_EXERCISE_
Every single entry that follows is to be retyped exactly.

_THE RECORDS_
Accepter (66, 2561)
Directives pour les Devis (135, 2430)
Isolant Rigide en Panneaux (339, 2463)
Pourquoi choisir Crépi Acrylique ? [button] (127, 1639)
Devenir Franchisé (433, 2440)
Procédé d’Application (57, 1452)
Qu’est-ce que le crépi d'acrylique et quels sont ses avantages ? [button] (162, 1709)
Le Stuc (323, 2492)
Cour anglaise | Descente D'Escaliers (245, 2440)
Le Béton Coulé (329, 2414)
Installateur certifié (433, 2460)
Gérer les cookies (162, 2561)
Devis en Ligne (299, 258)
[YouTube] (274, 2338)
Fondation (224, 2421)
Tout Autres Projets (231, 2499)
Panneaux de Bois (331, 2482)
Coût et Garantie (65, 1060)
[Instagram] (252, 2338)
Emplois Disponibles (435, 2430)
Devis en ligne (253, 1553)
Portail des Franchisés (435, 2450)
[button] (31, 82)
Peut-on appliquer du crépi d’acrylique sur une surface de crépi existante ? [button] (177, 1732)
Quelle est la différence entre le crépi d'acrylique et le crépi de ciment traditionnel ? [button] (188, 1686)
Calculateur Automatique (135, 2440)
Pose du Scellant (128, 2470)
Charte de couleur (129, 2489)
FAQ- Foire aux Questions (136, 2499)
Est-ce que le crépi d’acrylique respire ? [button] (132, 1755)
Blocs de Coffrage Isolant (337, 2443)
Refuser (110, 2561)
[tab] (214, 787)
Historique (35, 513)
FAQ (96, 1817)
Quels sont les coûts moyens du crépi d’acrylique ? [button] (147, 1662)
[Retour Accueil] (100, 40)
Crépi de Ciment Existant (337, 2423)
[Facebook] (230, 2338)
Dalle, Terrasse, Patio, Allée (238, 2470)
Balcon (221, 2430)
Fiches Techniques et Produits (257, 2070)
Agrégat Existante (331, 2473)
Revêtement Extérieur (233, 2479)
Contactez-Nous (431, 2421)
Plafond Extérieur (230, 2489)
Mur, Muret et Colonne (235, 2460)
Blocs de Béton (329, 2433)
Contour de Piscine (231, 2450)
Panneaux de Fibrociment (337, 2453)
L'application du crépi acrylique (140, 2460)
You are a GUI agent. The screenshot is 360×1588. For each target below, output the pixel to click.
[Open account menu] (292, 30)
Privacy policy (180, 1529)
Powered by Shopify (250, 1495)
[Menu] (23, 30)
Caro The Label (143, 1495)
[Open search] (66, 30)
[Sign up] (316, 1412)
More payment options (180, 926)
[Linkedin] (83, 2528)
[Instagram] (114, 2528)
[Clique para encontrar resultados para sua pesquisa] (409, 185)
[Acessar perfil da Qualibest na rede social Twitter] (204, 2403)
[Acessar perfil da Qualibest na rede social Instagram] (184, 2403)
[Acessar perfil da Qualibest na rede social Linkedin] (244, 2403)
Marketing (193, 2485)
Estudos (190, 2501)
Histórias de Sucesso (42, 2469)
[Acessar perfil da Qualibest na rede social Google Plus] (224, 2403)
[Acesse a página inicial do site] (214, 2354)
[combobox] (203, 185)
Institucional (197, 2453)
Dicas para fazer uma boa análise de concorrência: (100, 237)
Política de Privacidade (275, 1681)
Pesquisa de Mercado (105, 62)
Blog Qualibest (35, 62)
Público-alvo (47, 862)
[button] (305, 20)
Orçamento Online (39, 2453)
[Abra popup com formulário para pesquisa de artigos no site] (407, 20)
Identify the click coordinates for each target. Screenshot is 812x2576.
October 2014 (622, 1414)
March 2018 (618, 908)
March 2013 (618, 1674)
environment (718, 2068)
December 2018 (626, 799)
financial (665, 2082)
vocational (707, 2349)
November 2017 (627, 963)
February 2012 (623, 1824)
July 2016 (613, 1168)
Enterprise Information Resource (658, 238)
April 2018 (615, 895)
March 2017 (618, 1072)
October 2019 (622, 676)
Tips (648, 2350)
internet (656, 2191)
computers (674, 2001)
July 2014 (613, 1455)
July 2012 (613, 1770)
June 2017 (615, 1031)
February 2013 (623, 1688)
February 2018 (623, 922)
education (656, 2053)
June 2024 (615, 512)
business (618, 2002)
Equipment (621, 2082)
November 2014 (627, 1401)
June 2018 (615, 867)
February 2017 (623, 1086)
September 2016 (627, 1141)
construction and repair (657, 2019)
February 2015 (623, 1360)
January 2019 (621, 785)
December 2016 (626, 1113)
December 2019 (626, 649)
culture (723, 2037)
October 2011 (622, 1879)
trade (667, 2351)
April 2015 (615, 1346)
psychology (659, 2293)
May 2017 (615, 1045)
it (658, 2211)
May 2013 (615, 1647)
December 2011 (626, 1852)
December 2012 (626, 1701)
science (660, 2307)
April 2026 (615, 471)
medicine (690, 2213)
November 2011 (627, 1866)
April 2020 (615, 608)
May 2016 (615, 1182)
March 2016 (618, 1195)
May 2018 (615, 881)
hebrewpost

_SOLUTION BELOW_
Accepter (66, 2561)
Directives pour les Devis (135, 2430)
Isolant Rigide en Panneaux (339, 2463)
Pourquoi choisir Crépi Acrylique ? [button] (127, 1639)
Devenir Franchisé (433, 2440)
Procédé d’Application (57, 1452)
Qu’est-ce que le crépi d'acrylique et quels sont ses avantages ? [button] (162, 1709)
Le Stuc (323, 2492)
Cour anglaise | Descente D'Escaliers (245, 2440)
Le Béton Coulé (329, 2414)
Installateur certifié (433, 2460)
Gérer les cookies (162, 2561)
Devis en Ligne (299, 258)
[YouTube] (274, 2338)
Fondation (224, 2421)
Tout Autres Projets (231, 2499)
Panneaux de Bois (331, 2482)
Coût et Garantie (65, 1060)
[Instagram] (252, 2338)
Emplois Disponibles (435, 2430)
Devis en ligne (253, 1553)
Portail des Franchisés (435, 2450)
[button] (31, 82)
Peut-on appliquer du crépi d’acrylique sur une surface de crépi existante ? [button] (177, 1732)
Quelle est la différence entre le crépi d'acrylique et le crépi de ciment traditionnel ? [button] (188, 1686)
Calculateur Automatique (135, 2440)
Pose du Scellant (128, 2470)
Charte de couleur (129, 2489)
FAQ- Foire aux Questions (136, 2499)
Est-ce que le crépi d’acrylique respire ? [button] (132, 1755)
Blocs de Coffrage Isolant (337, 2443)
Refuser (110, 2561)
[tab] (214, 787)
Historique (35, 513)
FAQ (96, 1817)
Quels sont les coûts moyens du crépi d’acrylique ? [button] (147, 1662)
[Retour Accueil] (100, 40)
Crépi de Ciment Existant (337, 2423)
[Facebook] (230, 2338)
Dalle, Terrasse, Patio, Allée (238, 2470)
Balcon (221, 2430)
Fiches Techniques et Produits (257, 2070)
Agrégat Existante (331, 2473)
Revêtement Extérieur (233, 2479)
Contactez-Nous (431, 2421)
Plafond Extérieur (230, 2489)
Mur, Muret et Colonne (235, 2460)
Blocs de Béton (329, 2433)
Contour de Piscine (231, 2450)
Panneaux de Fibrociment (337, 2453)
L'application du crépi acrylique (140, 2460)
You are a GUI agent. The screenshot is 360×1588. For each target below, output the pixel to click.
[Open account menu] (292, 30)
Privacy policy (180, 1529)
Powered by Shopify (250, 1495)
[Menu] (23, 30)
Caro The Label (143, 1495)
[Open search] (66, 30)
[Sign up] (316, 1412)
More payment options (180, 926)
[Linkedin] (83, 2528)
[Instagram] (114, 2528)
[Clique para encontrar resultados para sua pesquisa] (409, 185)
[Acessar perfil da Qualibest na rede social Twitter] (204, 2403)
[Acessar perfil da Qualibest na rede social Instagram] (184, 2403)
[Acessar perfil da Qualibest na rede social Linkedin] (244, 2403)
Marketing (193, 2485)
Estudos (190, 2501)
Histórias de Sucesso (42, 2469)
[Acessar perfil da Qualibest na rede social Google Plus] (224, 2403)
[Acesse a página inicial do site] (214, 2354)
[combobox] (203, 185)
Institucional (197, 2453)
Dicas para fazer uma boa análise de concorrência: (100, 237)
Política de Privacidade (275, 1681)
Pesquisa de Mercado (105, 62)
Blog Qualibest (35, 62)
Público-alvo (47, 862)
[button] (305, 20)
Orçamento Online (39, 2453)
[Abra popup com formulário para pesquisa de artigos no site] (407, 20)
Identify the click coordinates for each target. Screenshot is 812x2576.
October 2014 (622, 1414)
March 2018 (618, 908)
March 2013 (618, 1674)
environment (718, 2068)
December 2018 (626, 799)
financial (665, 2082)
vocational (707, 2349)
November 2017 (627, 963)
February 2012 (623, 1824)
July 2016 (613, 1168)
Enterprise Information Resource (658, 238)
April 2018 (615, 895)
March 2017 (618, 1072)
October 2019 (622, 676)
Tips (648, 2350)
internet (656, 2191)
computers (674, 2001)
July 2014 (613, 1455)
July 2012 (613, 1770)
June 2017 (615, 1031)
February 2013 (623, 1688)
February 2018 (623, 922)
education (656, 2053)
June 2024 (615, 512)
business (618, 2002)
Equipment (621, 2082)
November 2014 (627, 1401)
June 2018 (615, 867)
February 2017 (623, 1086)
September 2016 (627, 1141)
construction and repair (657, 2019)
February 2015 (623, 1360)
January 2019 (621, 785)
December 2016 (626, 1113)
December 2019 (626, 649)
culture (723, 2037)
October 2011 (622, 1879)
trade (667, 2351)
April 2015 (615, 1346)
psychology (659, 2293)
May 2017 (615, 1045)
it (658, 2211)
May 2013 (615, 1647)
December 2011 (626, 1852)
December 2012 (626, 1701)
science (660, 2307)
April 2026 (615, 471)
medicine (690, 2213)
November 2011 (627, 1866)
April 2020 (615, 608)
May 2016 (615, 1182)
March 2016 (618, 1195)
May 2018 (615, 881)
hebrewpost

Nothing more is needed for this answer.